Cada tipo de motor exige cuidados específicos para durar mais e gastar menos. Saiba quais são as diferenças na manutenção e evite prejuízos no seu veículo.
A evolução dos motores automotivos no Brasil é impulsionada pelas rigorosas normas ambientais que exigem maior eficiência energética. As montadoras têm adotado tecnologias diversificadas, como variação de fases, turbinas e sistemas de injeção direta, além do desenvolvimento de modelos híbridos e elétricos. Com isso, a manutenção e os cuidados diários com os diferentes tipos de motores exigem atenção especializada.

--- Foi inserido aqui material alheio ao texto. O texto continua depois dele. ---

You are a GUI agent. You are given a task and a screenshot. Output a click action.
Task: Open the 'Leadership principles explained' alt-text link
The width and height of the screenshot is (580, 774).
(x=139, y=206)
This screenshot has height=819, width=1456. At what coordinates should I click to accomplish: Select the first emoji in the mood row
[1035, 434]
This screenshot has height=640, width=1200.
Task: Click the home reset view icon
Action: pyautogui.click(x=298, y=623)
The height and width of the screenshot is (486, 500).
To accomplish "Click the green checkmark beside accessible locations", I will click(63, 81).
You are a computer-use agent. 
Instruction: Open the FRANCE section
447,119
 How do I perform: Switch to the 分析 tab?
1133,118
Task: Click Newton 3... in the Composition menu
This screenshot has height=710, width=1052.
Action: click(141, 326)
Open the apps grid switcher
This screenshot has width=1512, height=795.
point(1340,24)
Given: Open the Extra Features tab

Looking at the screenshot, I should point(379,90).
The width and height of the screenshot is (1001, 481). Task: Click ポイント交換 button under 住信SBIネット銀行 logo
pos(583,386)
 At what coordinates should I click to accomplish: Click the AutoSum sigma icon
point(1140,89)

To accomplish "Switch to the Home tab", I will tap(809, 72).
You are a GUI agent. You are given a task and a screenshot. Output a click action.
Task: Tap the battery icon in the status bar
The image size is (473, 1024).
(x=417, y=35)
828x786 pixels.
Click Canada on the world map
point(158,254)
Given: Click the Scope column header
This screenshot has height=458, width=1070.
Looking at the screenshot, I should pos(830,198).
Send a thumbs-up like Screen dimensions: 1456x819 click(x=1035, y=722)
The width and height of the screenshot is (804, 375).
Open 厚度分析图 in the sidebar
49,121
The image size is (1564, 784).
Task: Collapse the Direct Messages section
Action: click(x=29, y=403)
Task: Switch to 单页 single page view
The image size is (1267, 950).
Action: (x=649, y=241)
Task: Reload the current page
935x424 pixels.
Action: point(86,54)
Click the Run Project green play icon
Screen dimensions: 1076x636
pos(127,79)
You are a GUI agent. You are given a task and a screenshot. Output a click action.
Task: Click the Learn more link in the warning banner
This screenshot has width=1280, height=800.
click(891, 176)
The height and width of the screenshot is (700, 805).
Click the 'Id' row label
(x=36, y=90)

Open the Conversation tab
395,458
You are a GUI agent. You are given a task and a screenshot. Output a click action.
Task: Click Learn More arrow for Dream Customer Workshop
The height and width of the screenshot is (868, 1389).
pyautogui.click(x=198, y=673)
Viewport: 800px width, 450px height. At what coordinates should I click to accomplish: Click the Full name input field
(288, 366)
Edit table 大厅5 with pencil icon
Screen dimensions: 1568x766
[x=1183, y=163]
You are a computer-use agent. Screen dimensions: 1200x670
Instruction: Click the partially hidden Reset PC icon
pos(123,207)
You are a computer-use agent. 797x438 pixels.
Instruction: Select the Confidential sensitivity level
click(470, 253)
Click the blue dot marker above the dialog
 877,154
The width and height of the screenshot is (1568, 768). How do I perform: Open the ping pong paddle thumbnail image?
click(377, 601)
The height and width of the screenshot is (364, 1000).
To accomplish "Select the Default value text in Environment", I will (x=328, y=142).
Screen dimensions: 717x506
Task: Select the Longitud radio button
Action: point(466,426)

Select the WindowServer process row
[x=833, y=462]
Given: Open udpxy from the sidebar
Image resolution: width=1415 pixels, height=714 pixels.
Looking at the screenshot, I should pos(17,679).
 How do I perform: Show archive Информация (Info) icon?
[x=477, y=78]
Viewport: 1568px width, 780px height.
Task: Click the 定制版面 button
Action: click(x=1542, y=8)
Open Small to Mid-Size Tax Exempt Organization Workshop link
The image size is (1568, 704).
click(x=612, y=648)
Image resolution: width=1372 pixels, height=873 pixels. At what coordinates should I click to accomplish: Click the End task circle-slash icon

O motor de ciclo Otto aspirado é o mais comum no Brasil, o que facilita a manutenção devido ao acesso às peças e ao custo da mão de obra. É fundamental que o proprietário siga rigorosamente o cronograma do manual do veículo, prestando atenção especial às trocas de óleo, filtros e mangueiras. A gasolina é menos agressiva ao lubrificante, permitindo intervalos maiores entre as trocas, ao contrário do etanol, que pode diluí-lo. Embora os motores a gasolina apresentem maior carbonização no cárter, avanços tecnológicos minimizaram esse problema.
Os motores de ciclo Atkinson, embora raros no Brasil, têm sua aplicação nas versões híbridas do Toyota Corolla. Esses motores possuem um tempo de abertura da válvula de admissão mais prolongado, o que reduz a taxa de compressão e aumenta a eficiência da queima de combustível. A manutenção desses motores, no entanto, segue a mesma lógica dos motores Otto.
Os motores com comando variável demandam óleo com especificações exatas para evitar falhas. Aqueles com comando duplo de válvulas exigem uma manutenção ainda mais rigorosa, pois a troca da correia requer ferramentas específicas e mão de obra qualificada, o que pode encarecer o serviço.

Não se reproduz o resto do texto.